--- Exercise ---
Every line from the one holding "This screenshot has width=1447, height=840." to the end of the entries should be repeated exactly, with the pictures left out.

━━ Data ━━

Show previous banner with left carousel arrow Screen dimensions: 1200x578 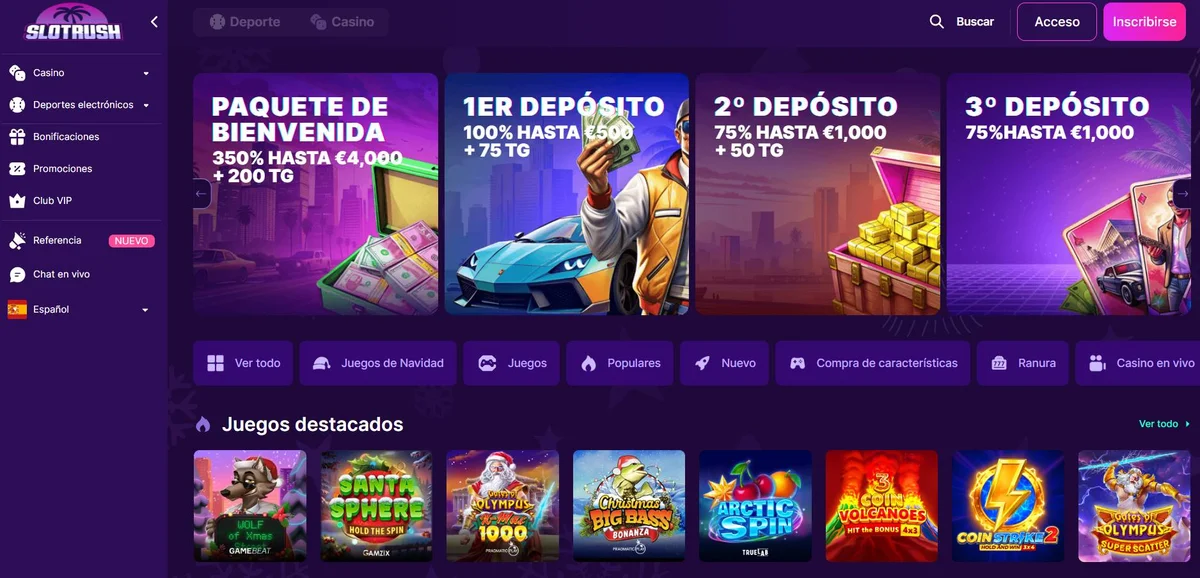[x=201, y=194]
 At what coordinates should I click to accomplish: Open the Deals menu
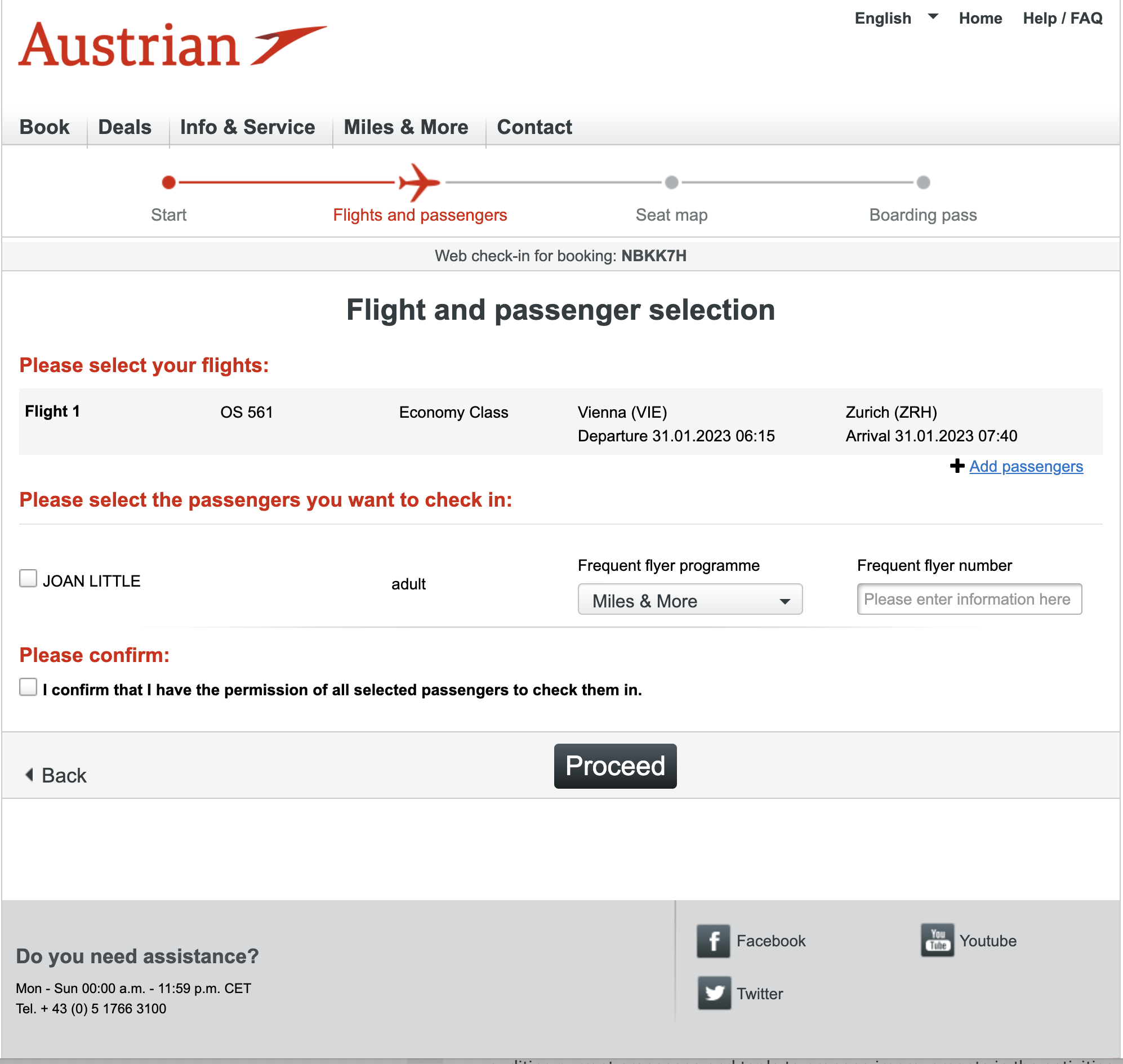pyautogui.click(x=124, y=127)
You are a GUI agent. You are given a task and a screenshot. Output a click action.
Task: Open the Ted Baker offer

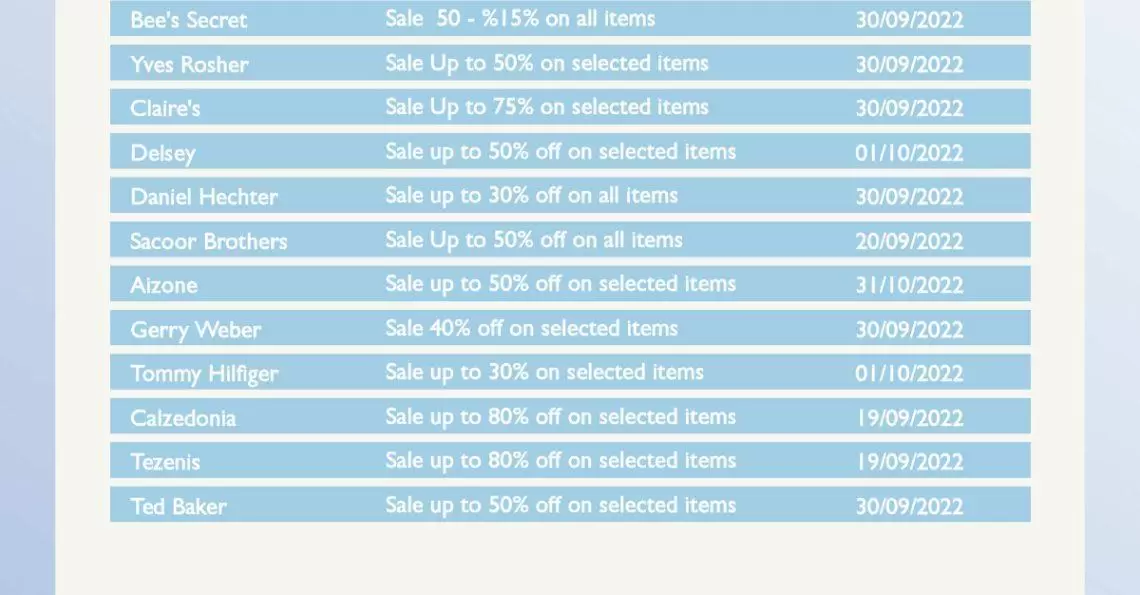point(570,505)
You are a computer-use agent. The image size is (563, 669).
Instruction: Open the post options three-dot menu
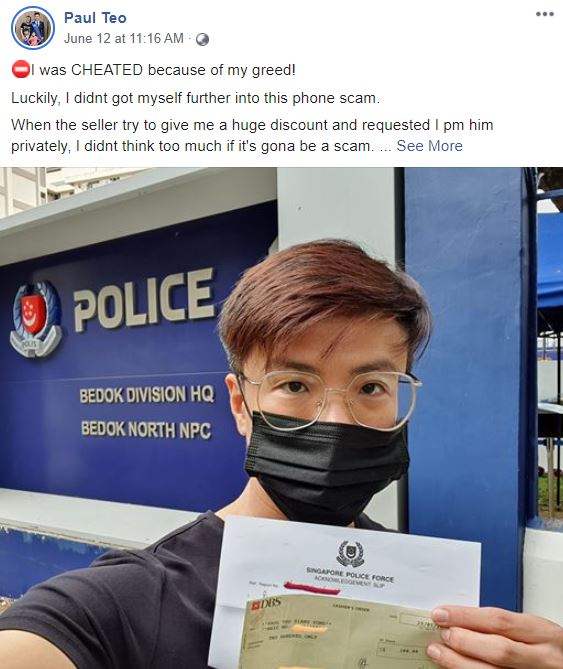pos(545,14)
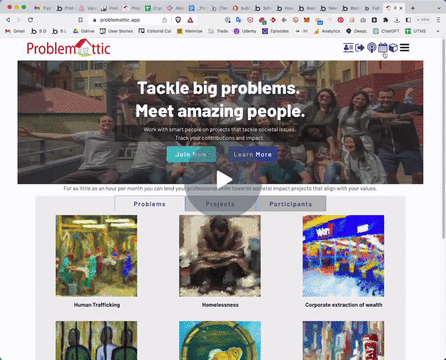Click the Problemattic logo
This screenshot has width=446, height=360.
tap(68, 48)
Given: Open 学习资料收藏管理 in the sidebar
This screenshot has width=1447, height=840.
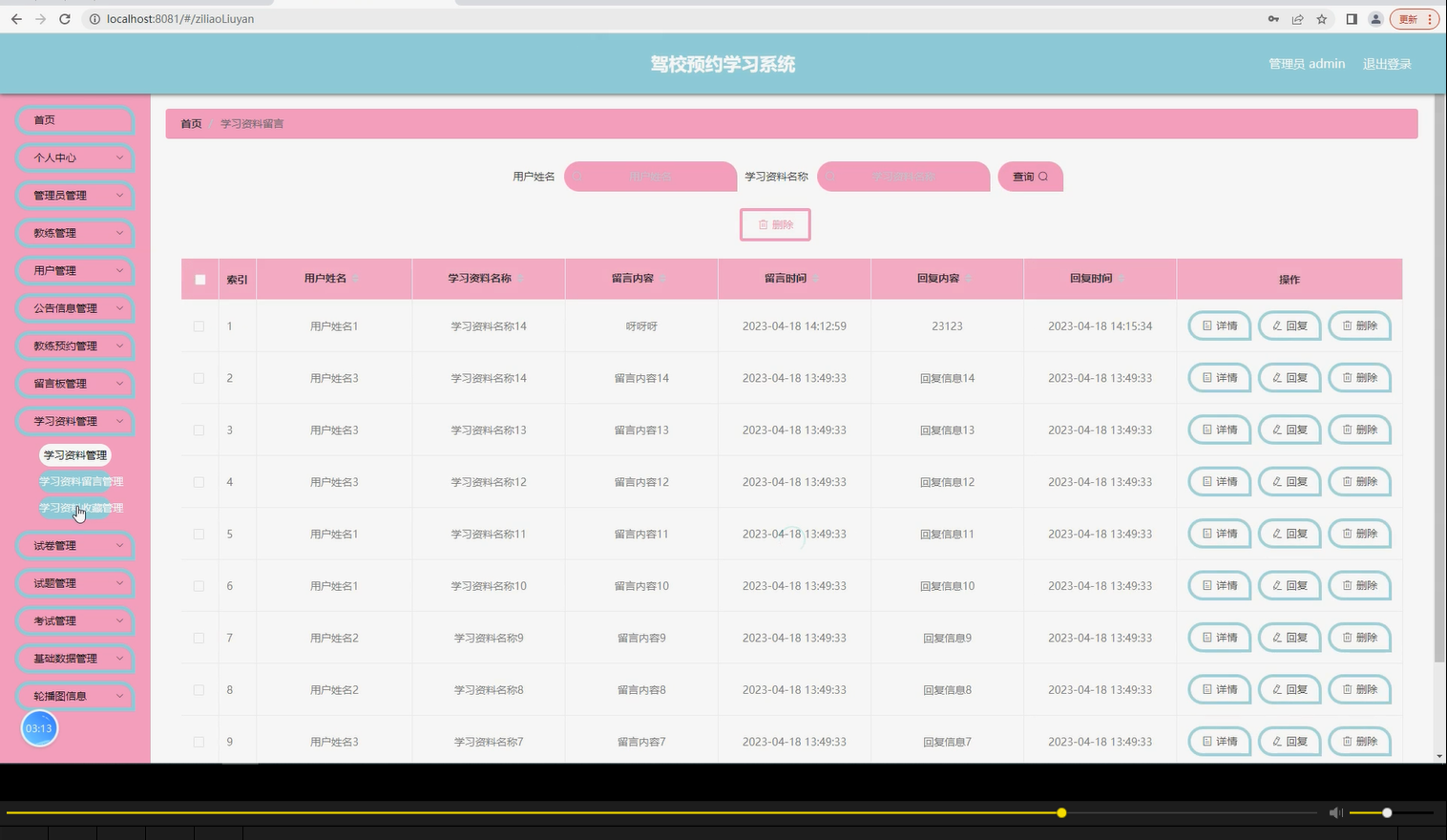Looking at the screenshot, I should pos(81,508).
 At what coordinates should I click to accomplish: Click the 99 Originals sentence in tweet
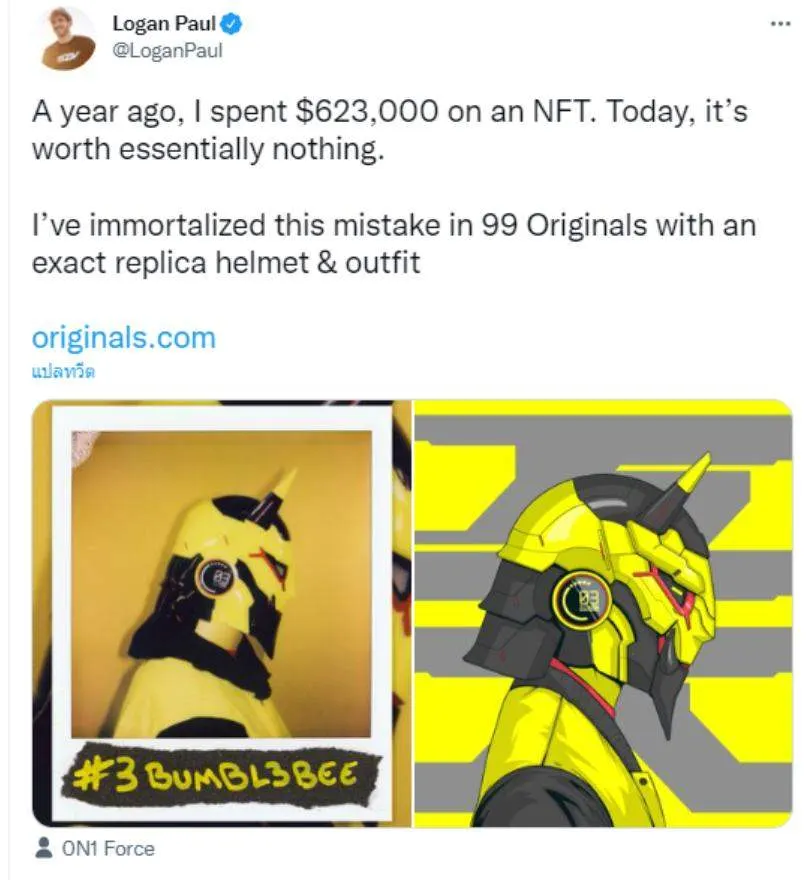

━━━

--- The completed task ---
This screenshot has width=1447, height=840.
Looking at the screenshot, I should pos(81,508).
 At what coordinates should I click to accomplish: Click the 99 Originals sentence in tweet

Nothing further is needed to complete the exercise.